Wednesday, December 16, 2009

Scarlett accused of misleading inquiry.

Sir John Scarlett has been accused of lying to the Chilcot inquiry about the reliability of the evidence Britain relied upon before invading Iraq.

Sir John Scarlett, who was responsible for drafting the Government's controversial 2002 dossier outlining the case for invading Iraq, claimed last week that intelligence indicating Iraq possessed missiles that could be launched within 45 minutes was "reliable and authoritative". But Scarlett's evidence is contradicted by the most senior WMD analyst who saw the original intelligence. Brian Jones said that it was vague, inconclusive and unreliable.

Dr Jones, who was head of the nuclear, chemical and biological branch of the Defence Intelligence Staff in the run-up to the Iraq invasion, told The Independent that it was "absolutely clear" that the intelligence the Government relied upon was coming from untried sources. The 45-minute claim was one of the key assertions that convinced MPs to take Britain to war.

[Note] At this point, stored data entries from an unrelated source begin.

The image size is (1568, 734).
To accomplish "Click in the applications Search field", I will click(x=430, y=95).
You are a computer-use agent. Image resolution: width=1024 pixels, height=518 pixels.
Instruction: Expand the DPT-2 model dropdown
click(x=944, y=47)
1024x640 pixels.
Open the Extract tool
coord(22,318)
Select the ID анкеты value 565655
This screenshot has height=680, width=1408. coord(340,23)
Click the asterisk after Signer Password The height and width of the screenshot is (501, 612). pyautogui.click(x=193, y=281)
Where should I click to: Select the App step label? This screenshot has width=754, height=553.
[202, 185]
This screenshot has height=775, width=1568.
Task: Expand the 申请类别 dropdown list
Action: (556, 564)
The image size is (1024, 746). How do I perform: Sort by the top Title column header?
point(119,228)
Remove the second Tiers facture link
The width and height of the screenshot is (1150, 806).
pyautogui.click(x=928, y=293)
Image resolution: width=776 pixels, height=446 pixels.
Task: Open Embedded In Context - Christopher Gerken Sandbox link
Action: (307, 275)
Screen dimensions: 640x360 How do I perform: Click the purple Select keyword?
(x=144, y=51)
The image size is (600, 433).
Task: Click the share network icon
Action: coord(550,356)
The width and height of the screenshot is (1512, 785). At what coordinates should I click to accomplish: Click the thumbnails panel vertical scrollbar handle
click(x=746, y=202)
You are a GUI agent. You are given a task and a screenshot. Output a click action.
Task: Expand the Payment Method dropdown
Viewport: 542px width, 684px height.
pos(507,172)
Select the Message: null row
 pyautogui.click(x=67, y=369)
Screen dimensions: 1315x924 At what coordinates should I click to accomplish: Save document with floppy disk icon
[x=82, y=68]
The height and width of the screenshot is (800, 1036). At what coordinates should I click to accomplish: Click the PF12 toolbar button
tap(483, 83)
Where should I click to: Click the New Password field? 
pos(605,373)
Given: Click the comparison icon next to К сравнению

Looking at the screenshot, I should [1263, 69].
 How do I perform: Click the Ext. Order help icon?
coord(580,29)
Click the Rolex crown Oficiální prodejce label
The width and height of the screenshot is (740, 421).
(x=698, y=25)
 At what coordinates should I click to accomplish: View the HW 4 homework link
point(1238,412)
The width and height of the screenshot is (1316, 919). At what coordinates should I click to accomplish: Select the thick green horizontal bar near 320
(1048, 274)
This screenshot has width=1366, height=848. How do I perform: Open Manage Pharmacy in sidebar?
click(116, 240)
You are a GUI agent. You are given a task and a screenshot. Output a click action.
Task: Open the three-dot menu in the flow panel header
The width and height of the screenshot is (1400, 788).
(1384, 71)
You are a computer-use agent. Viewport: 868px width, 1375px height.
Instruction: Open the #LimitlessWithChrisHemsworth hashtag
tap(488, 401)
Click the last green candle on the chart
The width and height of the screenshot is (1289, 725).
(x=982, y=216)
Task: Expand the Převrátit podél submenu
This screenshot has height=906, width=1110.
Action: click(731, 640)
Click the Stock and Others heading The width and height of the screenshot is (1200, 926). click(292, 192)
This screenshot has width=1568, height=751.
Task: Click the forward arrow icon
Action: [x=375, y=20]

"Having said there was the intelligence to show Iraq had WMD, there was no indication in what [Scarlett] said about what is now very well known, that those additional pieces of new intelligence were all caveated," said Dr Jones. "Information was coming from untried sources – that is absolutely clear." He added that Scarlett crucially misled the inquiry about the source of the information. "The description Scarlett gave for the secondary source, who passed the information on, was 'reliable and authoritative'... If he is passing on information from someone who has never reported before then that is a nonsense."
It would appear that many people who were silenced in the run up to the Iraq war are now keen to have their moment in the sun.

First, the civil servants lined up to portray Blair as exaggerating what was known about Saddam's weaponry, and now the head of the nuclear, chemical and biological branch of the Defence Intelligence Staff in the run-up to the Iraq invasion is sticking in his two cents worth, reminding us that Scarlett is simply repeating things which we now know to be false.

I still have no faith that someone like Chilcot will do anything useful with this information, but it's interesting to watch how many people are using this inquiry as an opportunity to pull back the veil on what occurred before that disastrous invasion. And to make it very clear that, far from engaging "in good faith" as Blair always like to claim, these people were actively selling us a puppy. They had stopped asking whether or not Saddam was a danger, rather they had decided that he must go and were actively looking for "different arguments" which would enable them to remove him.

They will soon make the argument that the world is better off without Saddam. Which is really a way to circumnavigate their own illegality and argue that the ends justify the means.